__TESTO FORNITO__:
+ + + +

Abbiamo scavalcato di due anni il cinquantesimo giubileo della consacrazione del nostro Tempio. Non abbiamo ancora finito il completamento che ci eravamo prefissi per quella ricorrenza: mancano i portali, soprattutto, e le vetrate sul presbiterio, e alcuni arredi artistici, oltre a varie rifiniture che, prima di essere definite, hanno bisogno di essere collaudate dall’uso. Poiché è un po’ di anni che si sa del nostro impegno, da parte di qualcuno giunge il
“non avete ancora finito?” che si stabilisce sul crinale del rimprovero e della curiosità. Di solito si risponde come sono usi quelli che abitano la terra lombarda, facendo riferimento al monumento per eccellenza: è come il duomo di Milano. Che è sempre in costruzione.

+ + + +

__DATI ESTRATTI__:

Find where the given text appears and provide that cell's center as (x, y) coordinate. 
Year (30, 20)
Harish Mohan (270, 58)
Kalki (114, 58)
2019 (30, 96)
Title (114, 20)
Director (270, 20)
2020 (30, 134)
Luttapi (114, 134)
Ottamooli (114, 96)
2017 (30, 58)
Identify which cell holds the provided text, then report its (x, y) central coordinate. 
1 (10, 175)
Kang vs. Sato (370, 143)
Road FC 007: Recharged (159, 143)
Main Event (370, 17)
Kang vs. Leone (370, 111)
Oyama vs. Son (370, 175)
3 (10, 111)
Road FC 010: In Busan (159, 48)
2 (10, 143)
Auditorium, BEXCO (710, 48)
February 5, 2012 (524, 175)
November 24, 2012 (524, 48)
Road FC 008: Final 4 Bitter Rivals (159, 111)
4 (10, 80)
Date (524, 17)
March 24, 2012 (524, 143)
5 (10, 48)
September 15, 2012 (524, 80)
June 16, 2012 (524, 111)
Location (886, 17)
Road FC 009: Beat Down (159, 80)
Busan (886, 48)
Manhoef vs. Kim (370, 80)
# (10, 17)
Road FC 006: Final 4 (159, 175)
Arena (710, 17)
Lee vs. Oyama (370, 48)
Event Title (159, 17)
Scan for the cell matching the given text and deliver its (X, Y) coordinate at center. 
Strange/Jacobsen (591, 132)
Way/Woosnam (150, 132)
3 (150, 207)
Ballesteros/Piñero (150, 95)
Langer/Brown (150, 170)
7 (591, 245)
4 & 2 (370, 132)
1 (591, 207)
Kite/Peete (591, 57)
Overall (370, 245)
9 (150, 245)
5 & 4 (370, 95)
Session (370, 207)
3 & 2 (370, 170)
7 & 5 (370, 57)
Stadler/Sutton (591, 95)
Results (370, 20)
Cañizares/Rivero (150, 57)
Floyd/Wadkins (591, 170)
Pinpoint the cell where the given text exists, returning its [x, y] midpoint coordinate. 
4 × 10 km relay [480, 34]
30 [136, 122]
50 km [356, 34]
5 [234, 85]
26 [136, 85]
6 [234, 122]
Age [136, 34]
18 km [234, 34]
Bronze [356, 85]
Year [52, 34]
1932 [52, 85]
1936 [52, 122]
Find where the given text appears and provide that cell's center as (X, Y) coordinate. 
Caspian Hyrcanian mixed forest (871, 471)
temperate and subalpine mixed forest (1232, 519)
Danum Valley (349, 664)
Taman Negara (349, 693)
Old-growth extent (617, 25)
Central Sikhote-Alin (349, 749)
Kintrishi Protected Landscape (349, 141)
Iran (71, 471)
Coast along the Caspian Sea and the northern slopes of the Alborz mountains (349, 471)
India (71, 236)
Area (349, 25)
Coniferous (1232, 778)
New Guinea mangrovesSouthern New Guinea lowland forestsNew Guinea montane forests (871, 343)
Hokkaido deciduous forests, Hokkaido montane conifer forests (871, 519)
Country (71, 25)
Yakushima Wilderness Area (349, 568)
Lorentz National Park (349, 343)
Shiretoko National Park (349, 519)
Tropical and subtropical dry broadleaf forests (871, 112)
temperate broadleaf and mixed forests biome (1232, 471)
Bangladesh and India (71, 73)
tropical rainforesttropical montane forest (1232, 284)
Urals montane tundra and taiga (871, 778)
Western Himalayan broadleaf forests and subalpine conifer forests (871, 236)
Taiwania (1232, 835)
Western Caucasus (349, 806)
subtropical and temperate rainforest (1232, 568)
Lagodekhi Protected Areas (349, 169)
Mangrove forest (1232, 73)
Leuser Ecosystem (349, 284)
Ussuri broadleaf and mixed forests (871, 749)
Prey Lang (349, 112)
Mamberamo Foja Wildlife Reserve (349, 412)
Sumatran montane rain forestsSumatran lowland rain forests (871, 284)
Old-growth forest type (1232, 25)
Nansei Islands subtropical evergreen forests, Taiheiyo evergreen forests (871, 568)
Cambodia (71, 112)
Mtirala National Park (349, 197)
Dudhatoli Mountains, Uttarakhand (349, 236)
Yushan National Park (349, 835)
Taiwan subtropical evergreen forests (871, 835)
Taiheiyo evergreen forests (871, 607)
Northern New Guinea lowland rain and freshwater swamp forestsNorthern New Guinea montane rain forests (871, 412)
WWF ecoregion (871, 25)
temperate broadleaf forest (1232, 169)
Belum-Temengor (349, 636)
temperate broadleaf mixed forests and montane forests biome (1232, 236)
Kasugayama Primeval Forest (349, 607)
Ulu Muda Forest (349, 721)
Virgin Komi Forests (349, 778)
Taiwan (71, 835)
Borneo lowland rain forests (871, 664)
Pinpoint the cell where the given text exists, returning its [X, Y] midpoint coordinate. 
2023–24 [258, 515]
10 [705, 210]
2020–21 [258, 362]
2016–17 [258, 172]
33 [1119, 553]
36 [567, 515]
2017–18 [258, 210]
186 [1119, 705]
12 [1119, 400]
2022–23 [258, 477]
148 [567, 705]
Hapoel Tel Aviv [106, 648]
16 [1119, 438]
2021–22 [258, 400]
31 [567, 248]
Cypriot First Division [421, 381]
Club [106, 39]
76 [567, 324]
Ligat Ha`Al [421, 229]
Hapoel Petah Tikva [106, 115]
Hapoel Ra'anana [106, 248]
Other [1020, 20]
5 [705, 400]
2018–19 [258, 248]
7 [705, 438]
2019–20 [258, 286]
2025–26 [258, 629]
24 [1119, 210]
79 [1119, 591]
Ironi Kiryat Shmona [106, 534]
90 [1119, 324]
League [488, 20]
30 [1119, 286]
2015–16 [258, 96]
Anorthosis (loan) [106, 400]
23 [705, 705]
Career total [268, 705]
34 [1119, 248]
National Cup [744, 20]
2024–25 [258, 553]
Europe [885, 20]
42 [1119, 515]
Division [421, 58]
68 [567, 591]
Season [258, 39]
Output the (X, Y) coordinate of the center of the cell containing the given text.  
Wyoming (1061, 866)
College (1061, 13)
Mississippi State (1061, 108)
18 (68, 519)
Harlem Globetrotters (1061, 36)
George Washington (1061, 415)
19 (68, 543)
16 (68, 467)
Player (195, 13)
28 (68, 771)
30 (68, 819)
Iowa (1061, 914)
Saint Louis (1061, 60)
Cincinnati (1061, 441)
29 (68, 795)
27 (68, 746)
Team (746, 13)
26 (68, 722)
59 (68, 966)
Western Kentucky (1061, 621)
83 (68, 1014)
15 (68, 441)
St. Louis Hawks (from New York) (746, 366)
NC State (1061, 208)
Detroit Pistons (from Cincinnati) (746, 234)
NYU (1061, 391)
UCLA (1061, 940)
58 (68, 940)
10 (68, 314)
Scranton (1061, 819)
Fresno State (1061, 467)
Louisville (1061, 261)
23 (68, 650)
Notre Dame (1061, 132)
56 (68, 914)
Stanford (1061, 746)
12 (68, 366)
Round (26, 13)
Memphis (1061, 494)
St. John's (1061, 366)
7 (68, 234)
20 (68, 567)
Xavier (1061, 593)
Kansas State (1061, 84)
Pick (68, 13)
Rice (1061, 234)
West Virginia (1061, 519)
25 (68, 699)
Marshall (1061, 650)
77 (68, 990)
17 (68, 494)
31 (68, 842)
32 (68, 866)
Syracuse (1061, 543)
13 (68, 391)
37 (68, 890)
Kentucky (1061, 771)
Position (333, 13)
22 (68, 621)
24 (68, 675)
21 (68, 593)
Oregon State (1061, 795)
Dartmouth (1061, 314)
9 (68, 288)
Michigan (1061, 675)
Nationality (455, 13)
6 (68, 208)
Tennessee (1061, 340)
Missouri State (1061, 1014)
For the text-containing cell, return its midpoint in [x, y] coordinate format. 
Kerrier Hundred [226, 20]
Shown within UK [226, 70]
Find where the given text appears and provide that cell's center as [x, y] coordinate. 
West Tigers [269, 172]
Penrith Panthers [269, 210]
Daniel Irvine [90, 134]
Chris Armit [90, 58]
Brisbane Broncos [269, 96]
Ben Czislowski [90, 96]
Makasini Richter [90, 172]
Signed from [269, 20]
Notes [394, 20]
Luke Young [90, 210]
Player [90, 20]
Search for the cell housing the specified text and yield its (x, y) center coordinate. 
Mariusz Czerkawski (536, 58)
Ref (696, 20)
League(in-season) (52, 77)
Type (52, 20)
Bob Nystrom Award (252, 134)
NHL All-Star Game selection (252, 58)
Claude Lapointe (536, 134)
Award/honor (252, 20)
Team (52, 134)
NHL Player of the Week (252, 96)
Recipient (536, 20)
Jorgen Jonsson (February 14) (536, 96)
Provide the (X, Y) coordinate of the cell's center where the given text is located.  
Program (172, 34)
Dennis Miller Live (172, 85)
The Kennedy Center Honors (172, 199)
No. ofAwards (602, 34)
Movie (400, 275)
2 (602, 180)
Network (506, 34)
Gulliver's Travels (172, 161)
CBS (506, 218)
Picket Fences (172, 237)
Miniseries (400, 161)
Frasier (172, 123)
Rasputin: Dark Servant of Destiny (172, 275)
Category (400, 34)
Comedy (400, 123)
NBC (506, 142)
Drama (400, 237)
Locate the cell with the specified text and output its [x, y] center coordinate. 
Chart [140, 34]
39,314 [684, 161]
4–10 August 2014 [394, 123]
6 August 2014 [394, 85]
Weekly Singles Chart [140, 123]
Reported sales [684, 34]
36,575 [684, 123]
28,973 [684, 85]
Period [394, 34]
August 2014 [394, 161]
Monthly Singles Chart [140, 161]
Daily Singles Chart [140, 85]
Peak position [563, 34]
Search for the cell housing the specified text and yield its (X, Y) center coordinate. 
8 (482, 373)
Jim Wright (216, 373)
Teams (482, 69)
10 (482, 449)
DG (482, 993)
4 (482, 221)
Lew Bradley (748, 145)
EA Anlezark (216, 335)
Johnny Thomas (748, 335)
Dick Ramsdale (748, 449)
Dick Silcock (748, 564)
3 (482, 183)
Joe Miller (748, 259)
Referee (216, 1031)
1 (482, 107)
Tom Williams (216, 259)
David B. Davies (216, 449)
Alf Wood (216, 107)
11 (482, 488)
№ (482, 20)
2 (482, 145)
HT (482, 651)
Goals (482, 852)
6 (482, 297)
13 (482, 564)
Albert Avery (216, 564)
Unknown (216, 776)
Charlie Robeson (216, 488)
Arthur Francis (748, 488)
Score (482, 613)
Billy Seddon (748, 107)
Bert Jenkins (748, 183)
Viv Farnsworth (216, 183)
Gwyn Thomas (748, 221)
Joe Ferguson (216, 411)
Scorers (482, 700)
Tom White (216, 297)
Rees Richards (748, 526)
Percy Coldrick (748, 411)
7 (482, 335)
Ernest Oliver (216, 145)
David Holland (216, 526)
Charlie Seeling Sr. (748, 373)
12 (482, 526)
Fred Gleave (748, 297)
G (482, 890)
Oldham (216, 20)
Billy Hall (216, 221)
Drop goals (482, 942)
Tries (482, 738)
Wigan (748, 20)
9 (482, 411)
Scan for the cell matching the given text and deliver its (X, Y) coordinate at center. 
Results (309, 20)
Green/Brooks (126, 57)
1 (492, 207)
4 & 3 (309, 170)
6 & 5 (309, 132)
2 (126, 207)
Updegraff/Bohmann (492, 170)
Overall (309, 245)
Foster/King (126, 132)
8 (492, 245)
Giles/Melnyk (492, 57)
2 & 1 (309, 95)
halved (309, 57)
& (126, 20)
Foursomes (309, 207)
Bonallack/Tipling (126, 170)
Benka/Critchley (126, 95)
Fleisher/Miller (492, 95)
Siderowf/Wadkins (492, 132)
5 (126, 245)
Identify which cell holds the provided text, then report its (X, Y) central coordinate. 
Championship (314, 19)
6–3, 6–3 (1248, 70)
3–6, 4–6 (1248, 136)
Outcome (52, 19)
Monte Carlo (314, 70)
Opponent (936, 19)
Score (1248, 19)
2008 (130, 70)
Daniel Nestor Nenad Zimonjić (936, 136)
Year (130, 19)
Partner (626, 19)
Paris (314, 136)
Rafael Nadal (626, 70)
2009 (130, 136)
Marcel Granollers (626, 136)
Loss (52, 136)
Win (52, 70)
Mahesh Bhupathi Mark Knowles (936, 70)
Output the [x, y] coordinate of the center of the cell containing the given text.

+ + + +

__ESERCIZIO ASSEGNATO 1__:
Riscrivi sotto forma di elenco il paragrafo del testo sul Tempio che comincia con «Abbiamo scavalcato di due anni», conservandone i fatti principali.
__ESERCIZIO ASSEGNATO 2__:
Nel testo sul Tempio, a quale monumento si fa riferimento quando si risponde a chi chiede se i lavori sono finiti?
__ESERCIZIO ASSEGNATO 3__:
Elenca tutto ciò che, secondo il testo sul Tempio, manca ancora per completarlo.
Le righe non servono per svolgere gli esercizi.

__SOLUZIONE DELL'ESERCIZIO 1__:
- Sono passati due anni dal cinquantesimo giubileo della consacrazione del Tempio.
- Il completamento previsto per quella ricorrenza non è ancora concluso.
- Mancano soprattutto i portali, poi le vetrate sul presbiterio, alcuni arredi artistici e varie rifiniture da collaudare con l'uso.
- Qualcuno domanda «non avete ancora finito?», tra rimprovero e curiosità.
- Si risponde, come si usa in terra lombarda, che è come il duomo di Milano, sempre in costruzione.

__SOLUZIONE DELL'ESERCIZIO 2__:
Al duomo di Milano.

__SOLUZIONE DELL'ESERCIZIO 3__:
- I portali
- Le vetrate sul presbiterio
- Alcuni arredi artistici
- Varie rifiniture